The 24-acre Getty Center campus opened on a hilltop in 1997, and architect Richard Meier kept fire in mind. The site is elevated, and the centre’s roof is made of fire-resistant crushed stone. More than a million square feet of Italian travertine stone was used in its construction. You must cross a plaza – nearly 200 metres of that same stone – to reach the doors of the museum itself, Dr. Fleming said, an additional buffer against wildfires.

The landscapes around both the Getty Center and the Villa, a replica of a Roman building that is home to Greco-Roman antiquities and was refurbished two decades ago, also play crucial roles in fire mitigation.

“The strategy is to deprive the fire of any fuel,” Dr. Fleming said.

The facilities’ groundskeepers keep an eye out for combustible materials, removing flammable ground cover and planting flame-resistant plants such as acacias along building edges. Lower tree canopies are trimmed out – “like trees out of a Dr. Seuss book,” Dr. Fleming said – so that fires “can blow through without having some readily burnable substance.”

Los Angeles has had uneven weather recently: two wet years that promoted overgrowth, followed by a dry one that effectively turned much of that overgrowth into kindling. Getty staff have spent much of the past 12 months removing it.

Within minutes of the fire alert near the Villa last week, Dr. Fleming said, staff shut air-intake valves across the building to avoid the chance of smoke or particulate matter damaging the collections. They kept portable humidifiers running to protect organic items, such as two sarcophagi, and sealed off individual areas of the building. (”I’d be more worried about the sprinkler system malfunctioning than a fire,” Dr. Fleming said.)

She and her team watched the flames near the Villa from a perch at the Getty Center. Two onsite fires caused concern, she said: one that seemed perilously near an outdoor stage that “looked like a birthday cake with a million sparklers on it,” and another near an exit.

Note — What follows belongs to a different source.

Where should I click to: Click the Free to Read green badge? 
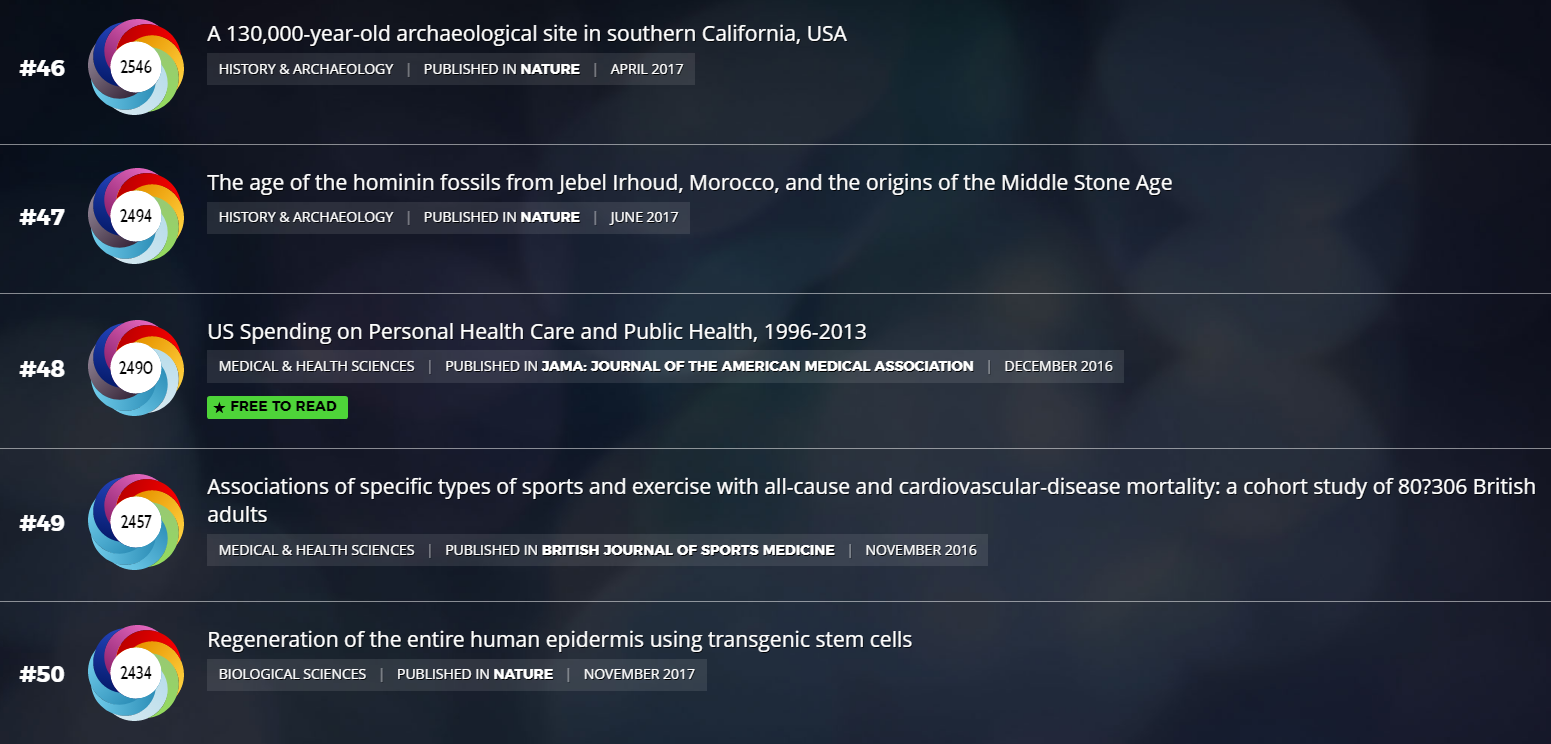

The birthday-cake simulation turned out to be a rosemary shrub, which crackled in a threatening way but actually posed no risk. The other, Dr. Fleming recalled, was a dumpster fire – brush that had been safely cleared from the Villa’s grounds.

Neither localized fire wound up posing a risk to the museum. “That is exactly where you want the brush to be: a metal dumpster,” she said.